Hay momentos, tiempos especiales, en que se vuelve una necesidad apasionante recrearse desde la vivencia de testimonios profundos, valorables desde su influencia contundente en lo cotidiano, por la fuerza de su dinámica transformadora en lo que constantemente nos proponemos. La impronta de esa instancia que nos aflora resplandeciente es la imagen, real, pura, intensa, que sigue siendo Evita. Y esa percepción se vuelve inmensa cuando la realidad nos muestra un desarrollo tristemente opuesto a lo que se vivió en otro añorado tiempo.
No es retrotraerse a un recuerdo efímero e ineficaz. Al contrario, es recuperar desde una nostalgia que enriquece, vivencias que atraviesan las circunstancias para confluir en hechos que trascienden, perdurables por su alcance, dignificantes por su contenido.

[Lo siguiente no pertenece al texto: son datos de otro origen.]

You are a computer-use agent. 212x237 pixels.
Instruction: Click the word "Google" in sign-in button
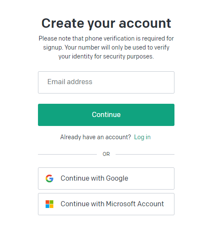click(x=117, y=178)
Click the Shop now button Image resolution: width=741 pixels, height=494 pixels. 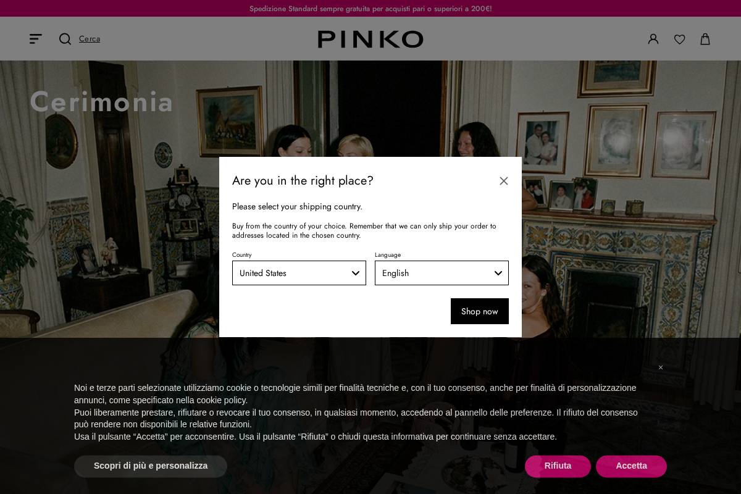pyautogui.click(x=479, y=311)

“No es filantropía, ni es caridad, ni es limosna, ni es solidaridad social, ni es beneficencia. Ni siquiera es ayuda social. Aunque para darle un nombre aproximado yo le he puesto ése. Para mí, es estrictamente JUSTICIA”, refrendaba categóricamente Evita, acerca de la obra que se realizaba desde la fundación que llevaba su nombre. En esa comprensión radicó su osadía por desafiar lo que, en medio de una etapa en plena ebullición social, parecía todavía extraño, impropio. Desajustado de la las lógicas asistencialistas hasta entonces.

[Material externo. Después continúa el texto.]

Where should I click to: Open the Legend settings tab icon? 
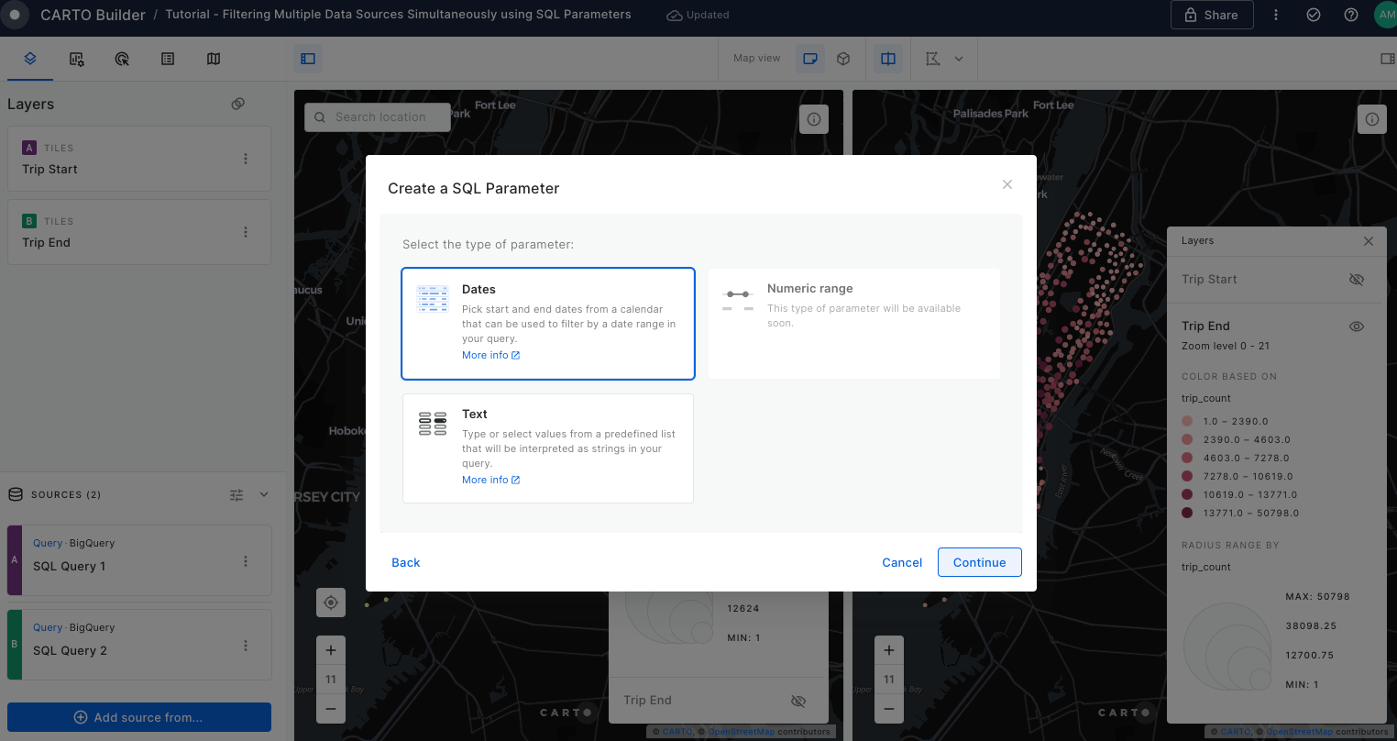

Ni siquiera rompió moldes. Al contrario, estableció estereotipos puros de igualdad social, construidos sobre el sentido insigne de la dignidad, aquel que permite la funcionalidad no sólo de existir, sino además, de realizarse a si mismo en el contexto de una sociedad que también se realiza a través de sus logros, sus vicisitudes y sus conquistas.
En ese temerario afán de superar límites, los propios y los de la realidad que plantea la construcción histórica, le fue la vida. Quizá su exuberancia y su prodigalidad desmedida acortaron el despliegue natural que nuestros proyectos pactan dribleando los laberintos del destino, entre el alcance de los sueños y la efectividad de sus consecuencias. Lo que habitualmente apelamos como logros, marcados por la exigencia de los resultados, y el triunfo.
Cuantas piezas se entrelazaron, buscando un engarce espléndido, entre el 7 de mayo de 1919 y el 26 de junio de 1952, en escasos y forjados 33 años. Mucho más corto fue su tiempo junto a Juan Domingo Perón y los que acariñó como sus “cabecitas negras”. Escasos 7 años. En la dimensión del tiempo, apenas un flash, un relámpago. Pero esa fugaz existencia alcanzó para mostrar cual es la intensidad de la entrega, cual el alcance de la misión política cuando el valor, infinitamente humano, es el “otro”. Y cual, la contraseña para sensibilizar el amor, en la visibilidad de la necesidad aquerenciada en los derechos de los desheredados de la historia: “Donde hay una necesidad existe un derecho”.